Würde noch langen, wobei die Gigabyte Karte der GTX 970 einer der Versionen ist, die mit am Meisten verbraucht.  

Aber selbst ich, mit meinem System komm nicht über 350 Watt hinaus. 
(OC auf 3,6 GHz + GPU 1350/3500 Mhz)

Wenn ich jetzt noch die GPU wild übertakte sind es ca. 380 Watt. ^^
(1500/4000 Mhz)


----------



## arcDaniel (2. Januar 2016)

*AW: 400W für gtx 970?*

@mjinvegeta20
Bei dir ist der Unterbau aber auch deutlich Stromhungriger...


----------



## Soulsnap (2. Januar 2016)

*AW: 400W für gtx 970?*

Und das ändert an der Kernaussage, 400W reichen, genau was?^^


----------



## arcDaniel (2. Januar 2016)

*AW: 400W für gtx 970?*



Soulsnap schrieb:


> Und das ändert an der Kernaussage, 400W reichen, genau was?^^



Ich denke das war für meine Aussage zu majinvegeta20: Nein an der Kernaussage ändert sich rein gar nichts, sie wird zudem noch bestätigt, dass 400W sogar für ein System was Stromhungriger ist ausreichend ist und sich der TE somit keine Sorgen machen muss.


----------



## majinvegeta20 (2. Januar 2016)

*AW: 400W für gtx 970?*



arcDaniel schrieb:


> @mjinvegeta20
> Bei dir ist der Unterbau aber auch deutlich Stromhungriger...


Weiß ich doch. O.o
Darum hab ich es doch extra noch dazu geschrieben, um die Aussage das ein gutes 400 Watt Netzteil ausreicht zu bekräftigen.


----------



## Dr Bakterius (2. Januar 2016)

*AW: 400W für gtx 970?*



Soulsnap schrieb:


> Und das ändert an der Kernaussage, 400W reichen, genau was?^^


Generell wird es reichen und die Modelle haben ja eine stille Reserve. 

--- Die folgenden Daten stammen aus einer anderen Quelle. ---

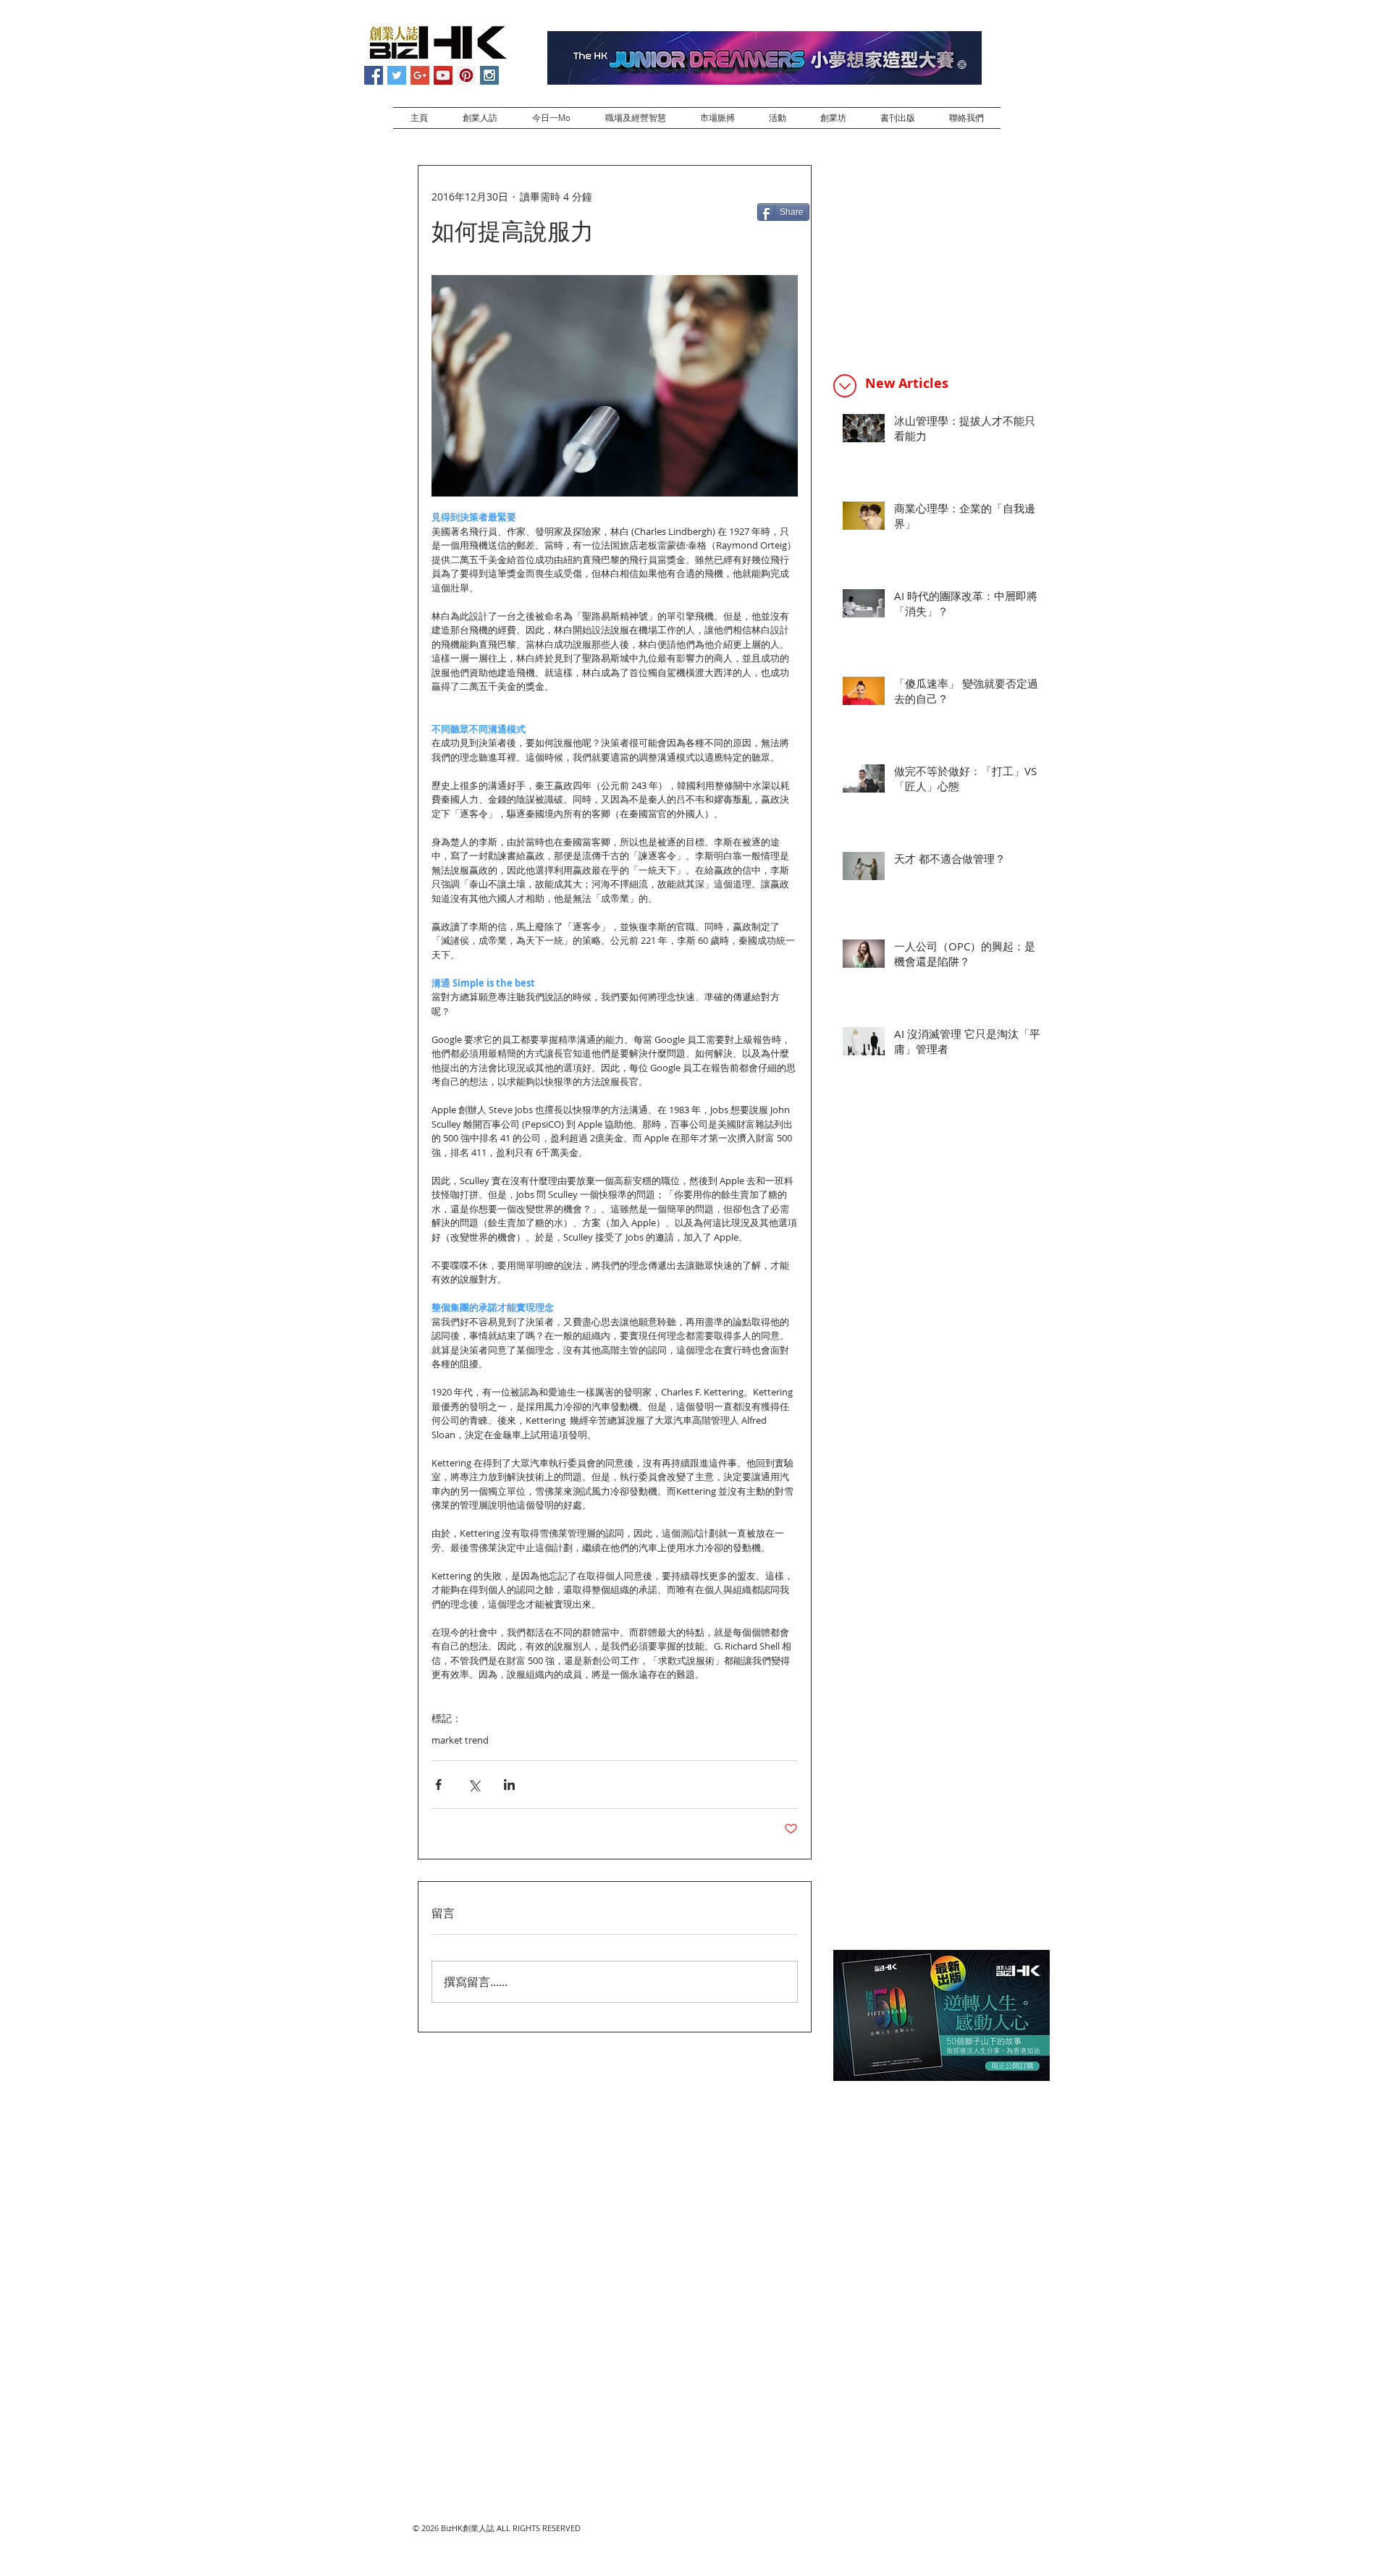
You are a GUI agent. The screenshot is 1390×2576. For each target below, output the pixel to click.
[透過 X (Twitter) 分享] (474, 1784)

Aber es gibt einen kleinen Augenblick wo die Leistung so richtig eingefordert wird und zwar der Start des Rechners


----------



## Rotkaeppchen (2. Januar 2016)

*AW: 400W für gtx 970?*



claster17 schrieb:


> Wieso stellst du hier den Link zum E10 400W rein, wenn der TE es doch bereits hat?

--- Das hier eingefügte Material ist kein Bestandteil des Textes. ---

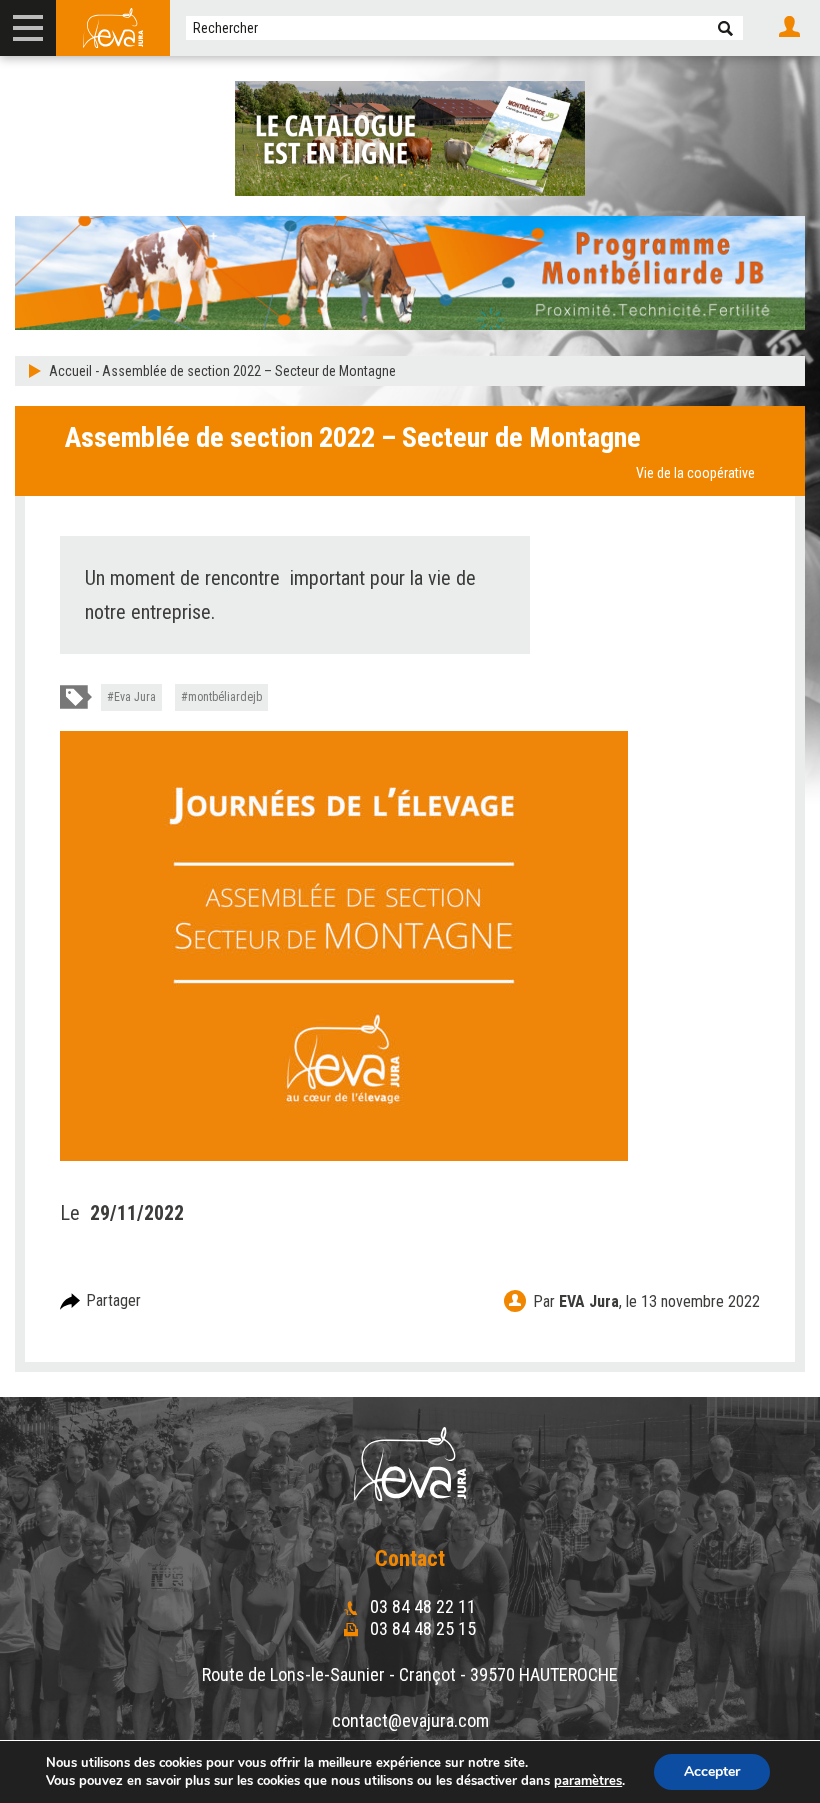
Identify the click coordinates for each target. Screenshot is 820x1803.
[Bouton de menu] (28, 28)
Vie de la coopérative (695, 473)
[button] (725, 28)
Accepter (712, 1771)
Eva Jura (135, 697)
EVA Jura (589, 1301)
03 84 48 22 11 (421, 1606)
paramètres (588, 1781)
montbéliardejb (225, 697)
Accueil (70, 371)
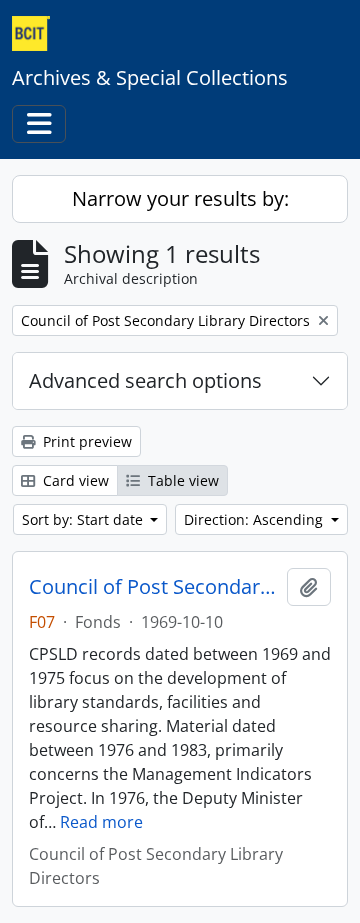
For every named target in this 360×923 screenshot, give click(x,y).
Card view (74, 480)
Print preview (85, 441)
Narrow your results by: (180, 198)
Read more (101, 822)
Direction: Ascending (255, 519)
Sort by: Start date (84, 519)
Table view (181, 480)
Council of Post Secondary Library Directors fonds (154, 587)
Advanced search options (145, 380)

Damit sicher gestellt ist, dass wir über dasselbe Bauteil reden.


----------



## Noxxphox (2. Januar 2016)

*AW: 400W für gtx 970?*



FortuneHunter schrieb:


> mit nen 4690 non K gebeutelt? [emoji38]
> Kleines Geheimnis: Auch nicht übertaktete CPUs bringen anständige Leistung ... Und im Spielebereich sowieso, wo es in den meisten Fällen auf die Grafikkarte ankommt.
> 
> Ich habe 4 Jahre lang eine i7-2600 non K  betrieben und sie hat für alles Spielesituationen vollkommen ausgereicht ... Angefangen mit einer GTX570 über GTX670, GTX680, GTX980 bis zur GTX980Ti. Auch den Turbo habe ich nicht gleichgeschaltet, da es mit meinem Board nicht möglich war.
> ...


ich glaube du hast das falsch verstanden.... 400w reichen für gpu oc... wenn er den prozzi stark übertakten würde könntes eng werden (in amiforen gibts massenhaft leute die nen haswell 1,45v geben nur damit er stable auf 5ghz läuft)... 
und ich dachte es wäre logisch das ich bei gebeutelt vom oc rede... aber da habe ich wohl zu viel erwartet.... obwohl mein text sich deutlich aufs oc bezog...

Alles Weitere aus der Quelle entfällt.